Один такой мужчина с явно выраженной одержимостью, будучи пациентом психиатрической клиники открытого типа, часто вставал на ближайшей к зданию развилке дорожек и, оставаясь неподвижным, долго смотрел на происходящее. Медицинский персонал, которому он встречался по пути, иногда действительно по ошибке принимал его за кататоника. Но он не был шизофреником; он лишь мучительно выбирал путь, которым ему «следует» идти, и никак не мог выбрать.

Мы рассмотрели сходство между одержимостью и кататонией, но вместе с тем должны рассмотреть кардинальные отличия этих состояний. Только что приведенный случай поможет нам по-разному описать различие между вызванным одержимостью серьезным подавлением волевого действия и подлинной кататонической скованностью. Конечно, мы можем сказать, что случай кататонической шизофрении — это просто крайняя степень нарушения.

Очевидно, что превентивные призраки, вызванные кататоником, зачастую еще дальше от реальности, чем неестественное беспокойство одержимой личности, а потому подавление волевого действия принимает более завершенную форму. Несмотря на склонность к обобщению, присущую тревожной одержимой личности, ее нерешительность и подавление действия обычно ограничиваются отдельными случаями, когда осознание индивидуального выбора становится неизбежным, а значит, обостряется сопутствующее рефлексивное ощущение действия. Именно такая ситуация описана в только что приведенном примере. (Было отмечено, что наблюдатель испытывал серьезное недоумение — Rapoport, 1989, — когда пациенты, страдающие одержимостью, могли испытывать особые затруднения, переступая через порог. Разумеется, проблема заключается не в пороге, а в принятии решения.) Но действие, которое является рутинным либо продиктованным правилами или обстоятельствами, у одержимой личности обычно не вызывает ни тревоги, ни затруднений. С другой стороны, для кататонического шизофреника самоосознание и подавление распространяются на все действия. Это отличие отражает другое, более фундаментальное отличие: по сравнению с одержимой личностью, у кататоника ригидность педантичности выражена значительно сильнее и достигает крайности. Как мы увидим, эта крайняя степень ригидности имеет другие симптоматические последствия. Но сначала нужно подробнее объяснить природу этой ригидности.

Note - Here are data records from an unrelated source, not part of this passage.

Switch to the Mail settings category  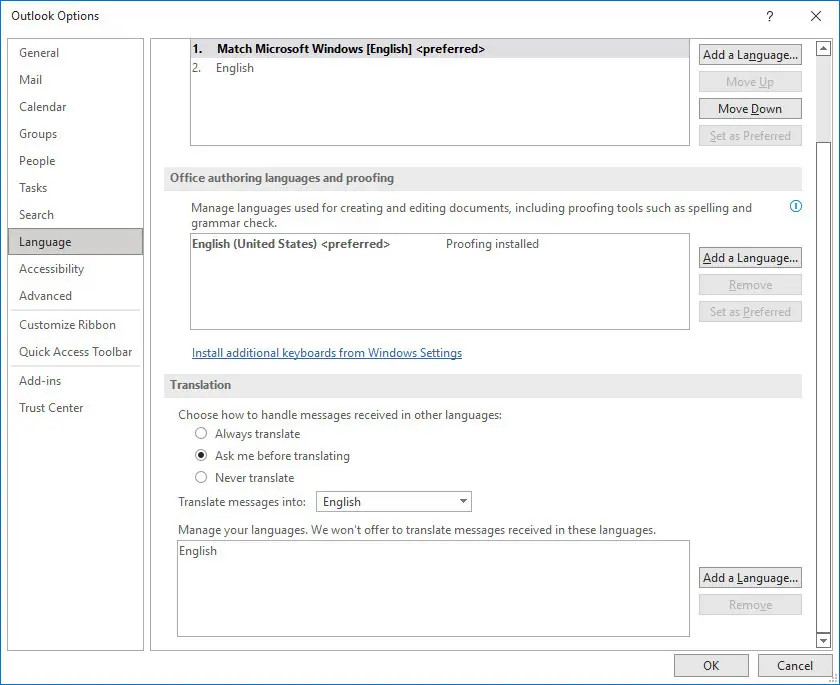pyautogui.click(x=31, y=80)

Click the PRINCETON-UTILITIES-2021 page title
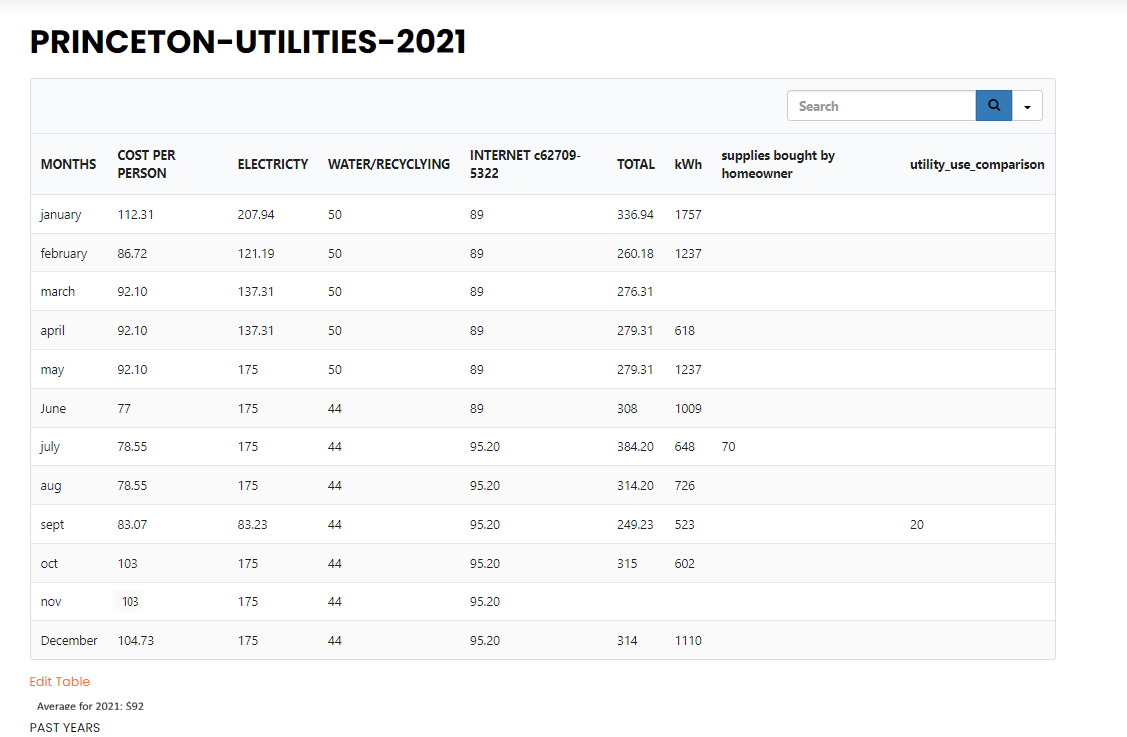pyautogui.click(x=248, y=42)

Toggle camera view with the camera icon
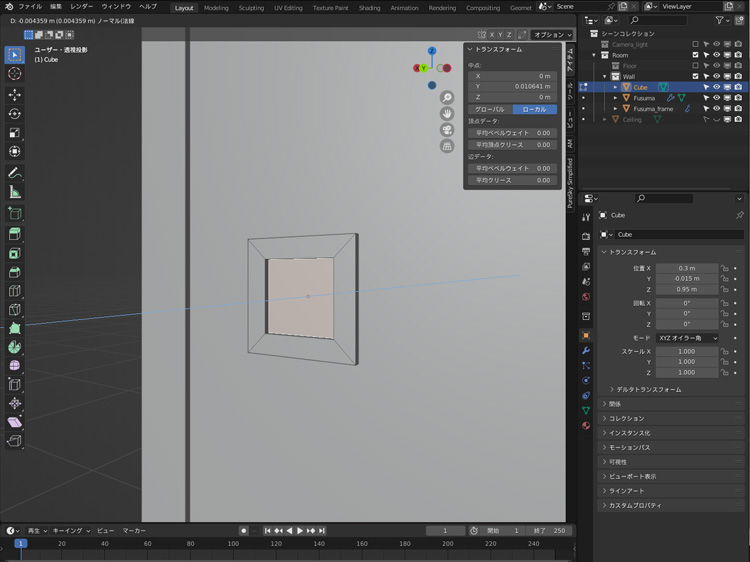point(447,130)
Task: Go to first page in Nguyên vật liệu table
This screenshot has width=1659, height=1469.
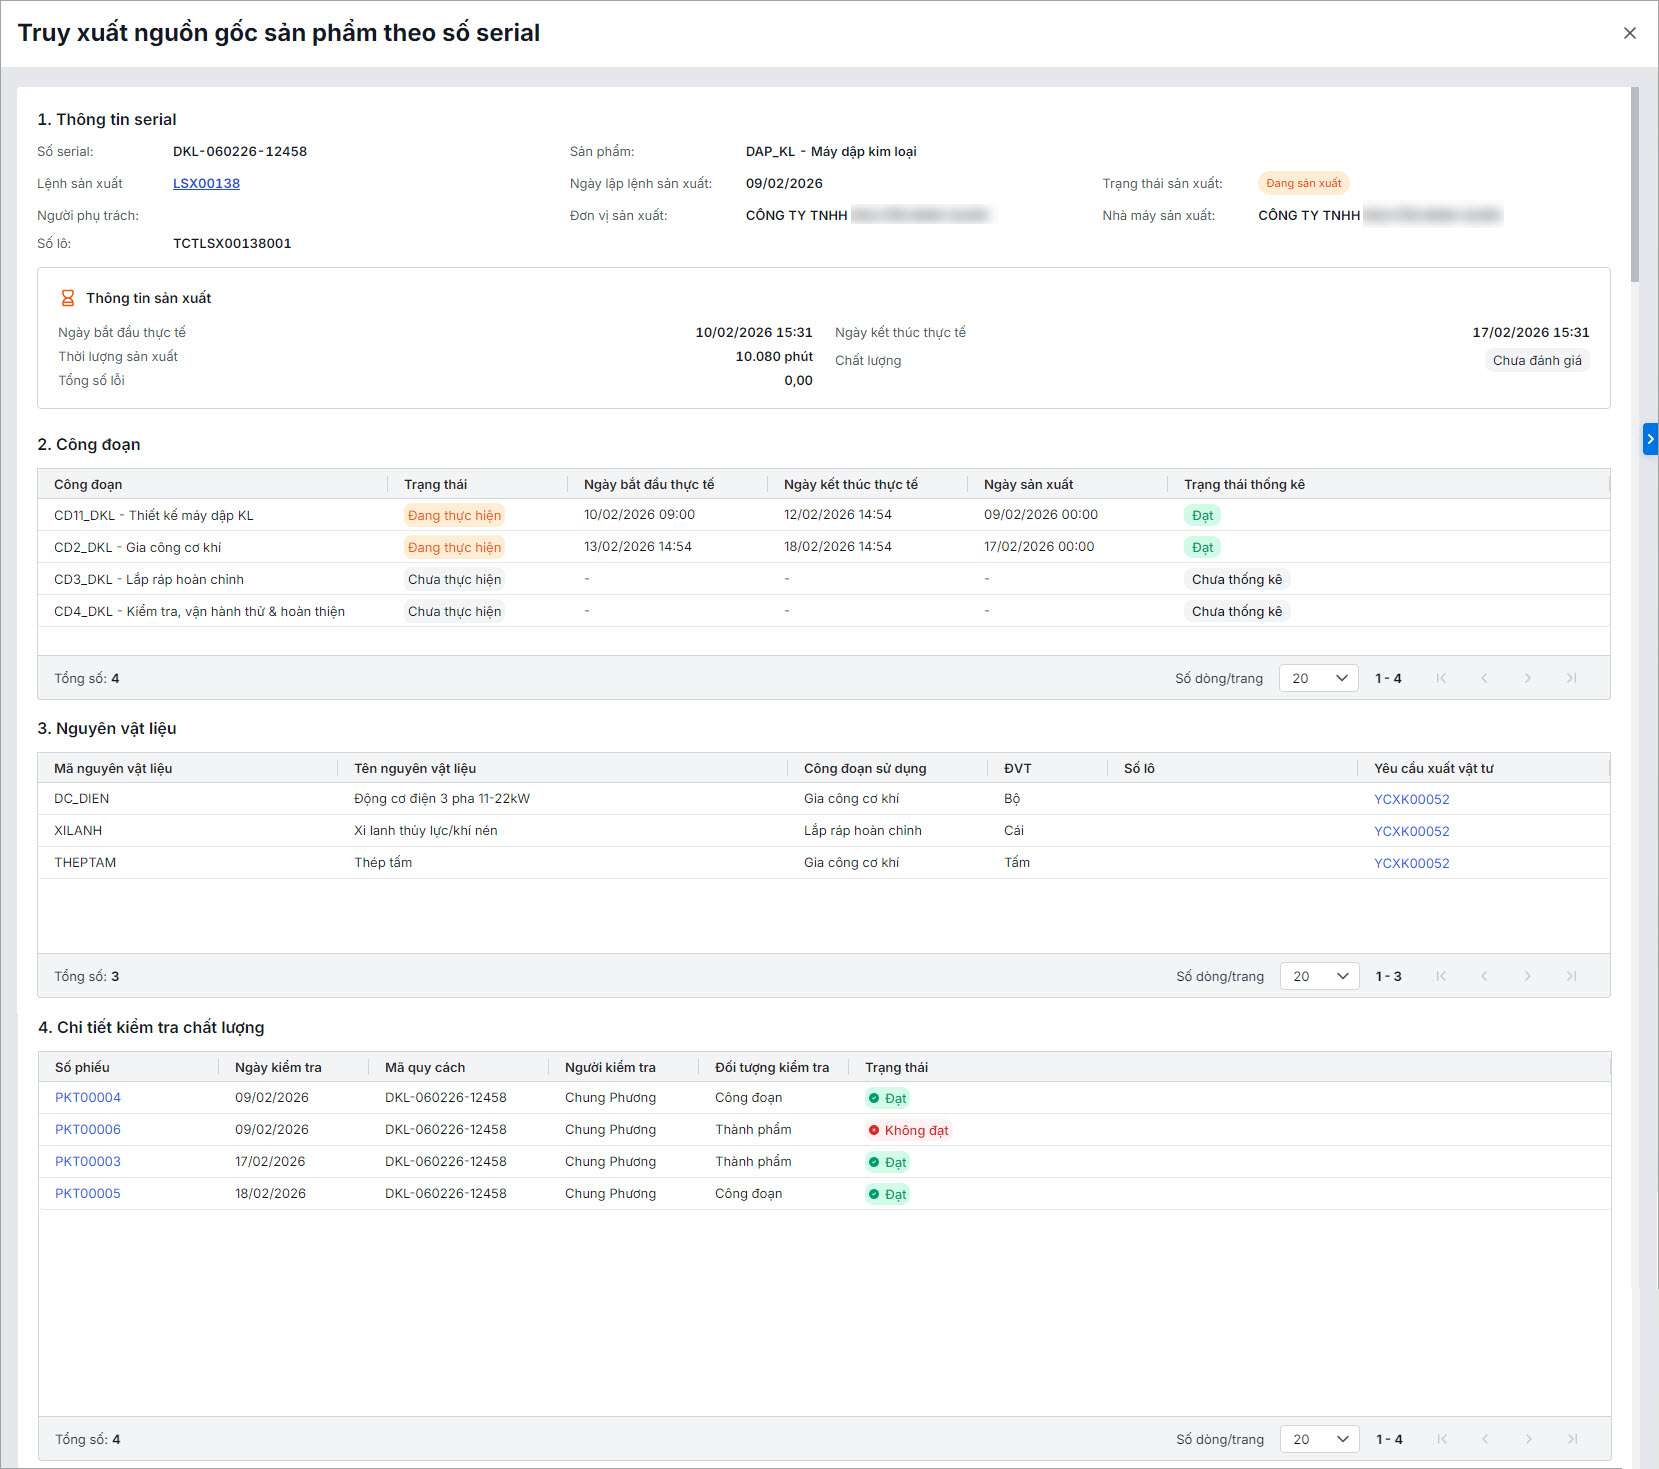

При ригидном самоуправлении человека внутренняя сила правил может принимать разные формы, причем эти формы могут использоваться в разной степени. Например, правила, которые ощущаются как нормы или «следует», могут все еще быть тесно связанными с реальными убеждениями и ценностями человека: великодушный человек может думать, что ему следует быть еще более великодушным. В таком случае и множество основанных на правилах установок оставляют широкие возможности для индивидуальной интерпретации. Этот случай соответствует типичной навязчивой установке, побуждающей к постоянной результативности, но, как правило, не обозначающей ее сущность или свойства. С другой стороны, внутренние правила также могут быть слишком точными или перфекционистскими в своих требованиях, и чем более точными и перфекционистскими они являются, тем мельче становятся ячейки их сети и тем меньше действий могут избежать обусловленных ими подавления и запретов. Если мы говорим, что у кататоника ригидная педантичность имеет более крайнее выражение, чем у одержимой личности, то тем самым подразумеваем, что педантичность кататоника является гораздо более взыскательной. Самым очевидным свидетельством этой взыскательной педантичности является экстенсивность и всеобщность его запретов. Именно это имеет в виду Ариети, говоря о своем кататоническом пациенте: «Каждое действие… становится нагруженным чувством ответственности. В каждом желаемом движении приходится видеть… моральную проблему» (Arieti, 1974, р. 161).